Anche Rossana Revello, moglie di Deferrari,
amministratore delegato della Chiappe Revello, interviene nella vicenda.
«Alcuni chiarimenti sono d'obbligo. Il primo: quando ho ricevuto il primo
incarico dal Dimi, non conoscevo il mio futuro marito. I contratti successivi
sono stati rinnovati da altri direttori: Francesco Indiveri prima, Franco
Patrone poi. Secondo: tengo moltissimo a difendere la buona qualità del mio
lavoro». Centinaia di pagine, decine di brochure, organizzazione di convegni. «I
compensi non rappresentano certo guadagni netti, il nostro margine c'era, ma la
maggior parte è ovviamente rappresentato dalle spese». Poi, un chiarimento: le
cifre più alte, quelle che fanno lievitare il conto del Secolo XIX, sono rappresentate dal progetti "Linee
Guida", un progetto della Regione.
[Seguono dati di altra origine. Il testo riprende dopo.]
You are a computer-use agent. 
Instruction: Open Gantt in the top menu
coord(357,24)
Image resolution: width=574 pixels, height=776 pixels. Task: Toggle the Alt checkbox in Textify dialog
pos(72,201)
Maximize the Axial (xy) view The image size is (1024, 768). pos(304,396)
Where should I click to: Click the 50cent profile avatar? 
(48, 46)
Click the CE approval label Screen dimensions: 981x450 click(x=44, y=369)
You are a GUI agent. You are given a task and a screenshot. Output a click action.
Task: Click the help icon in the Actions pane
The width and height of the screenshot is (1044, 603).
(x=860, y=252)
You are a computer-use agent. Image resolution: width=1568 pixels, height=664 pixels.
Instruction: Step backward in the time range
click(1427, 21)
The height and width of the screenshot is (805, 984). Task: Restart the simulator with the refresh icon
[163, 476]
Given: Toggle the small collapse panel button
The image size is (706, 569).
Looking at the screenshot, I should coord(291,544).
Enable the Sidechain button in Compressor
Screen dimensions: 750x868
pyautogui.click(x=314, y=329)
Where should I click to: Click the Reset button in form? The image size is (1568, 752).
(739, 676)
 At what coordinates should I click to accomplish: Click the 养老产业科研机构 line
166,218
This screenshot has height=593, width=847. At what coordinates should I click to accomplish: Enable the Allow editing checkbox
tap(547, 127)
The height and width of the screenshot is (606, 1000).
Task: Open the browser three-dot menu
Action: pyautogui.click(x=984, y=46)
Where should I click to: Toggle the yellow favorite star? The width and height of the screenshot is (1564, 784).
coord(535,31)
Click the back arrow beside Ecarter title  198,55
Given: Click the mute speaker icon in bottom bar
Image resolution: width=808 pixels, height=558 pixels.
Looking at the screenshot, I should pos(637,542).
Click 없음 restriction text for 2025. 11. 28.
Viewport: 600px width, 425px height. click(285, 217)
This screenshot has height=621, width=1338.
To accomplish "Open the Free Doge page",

I fondi erano pagati al Dimi, ma in questo
caso il dipartimento faceva solo da "cassa", da giro, in realtà l'iniziativa
era della Regione stessa. Non è denaro che il dipartimento ha pagato a Chiappe
Revello».
Altra partita: «Gli altri pagamenti più
sostanziosi, i circa cento milioni di lire del 2000, riguardano il servizio di
consulenza e di collaborazione per l'Università nel suo complesso, dopo una
regolare gara che abbiamo vinto». Restano, però, le circostanze più
"imbarazzanti". I pagamenti del Dimi nel 1999, quando lei e suo marito eravate
già fidanzati, e quelle dal 2003 al 2005, quand'era preside di Medicina: «Che
ci sia una questione di opportunità è un'opinione e come tale la considero,
senza far polemica. Ma non è così: il primo contratto, come detto, risale al
periodo in cui non ci conoscevamo neppure. E quelli dal 2003 in poi sono stati
rinnovati da direttori diversi, in un ambito, quello dei dipartimenti, che non
ha contatto amministrativo con il preside della Facoltà».